Он и после часто ловил себя на этом чувстве. Всякий раз, как только приходилось перешагивать через собственный опыт, Блинов обращался к книге. Не всегда он находил на страницах ответ, но мир, который вдруг открывался за словами, неизменно потрясал его.
6
Шуровать мы горазды!.. А мастерство — нежное свойство!
В 1924 году Блинов приехал на станцию Курган и устроился в депо слесарем. Впрочем, это лишь в биографии так: приехал, устроился.
На бирже труда Блинову сказали: «Слесаря не требуются». Жизнь в уездном городке, который все еще не мог забыть военное лихолетье и кровавый мятеж белочехов, налаживалась медленно, с трудом.
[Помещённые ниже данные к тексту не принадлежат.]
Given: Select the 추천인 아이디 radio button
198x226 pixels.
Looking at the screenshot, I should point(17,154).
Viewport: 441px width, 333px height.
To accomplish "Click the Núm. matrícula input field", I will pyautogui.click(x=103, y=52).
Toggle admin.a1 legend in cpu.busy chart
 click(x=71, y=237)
Предприятия работали не на полную мощность, иные вовсе стояли. Много было безработных: лишние руки, лишние рты…
Иван остановился у дядьки — извозчика. Родственник был настоящим бирюком — мрачноватый, немногословный, а если и заговаривал когда, то в глаза не смотрел. Привыкший жить среди сверстников, Иван остро чувствовал холодок и равнодушие взрослых.
С утра он уходил искать работу. Если дело случалось, хотя бы и не на полный день, уже радовался. Но чаще возвращался ни с чем. Самое мучительное было — садиться к столу. Дядька косился, вздыхал или ронял как бы ненароком: «Пора тебе, Иван, дело иметь». Иван уходил во двор и там до полночи остервенело колол дрова. Наготовил их на две зимы вперед. В воскресенье старался не попадаться дядьке на глаза. Захватит краюшку хлеба, щепотку соли и бочком из дому. На огороде луку нарвет, спустится к озерку, хлеб достанет… Кусок не лез ему в горло, когда вспоминал он дядькины слова про «жизнь на готовых харчах».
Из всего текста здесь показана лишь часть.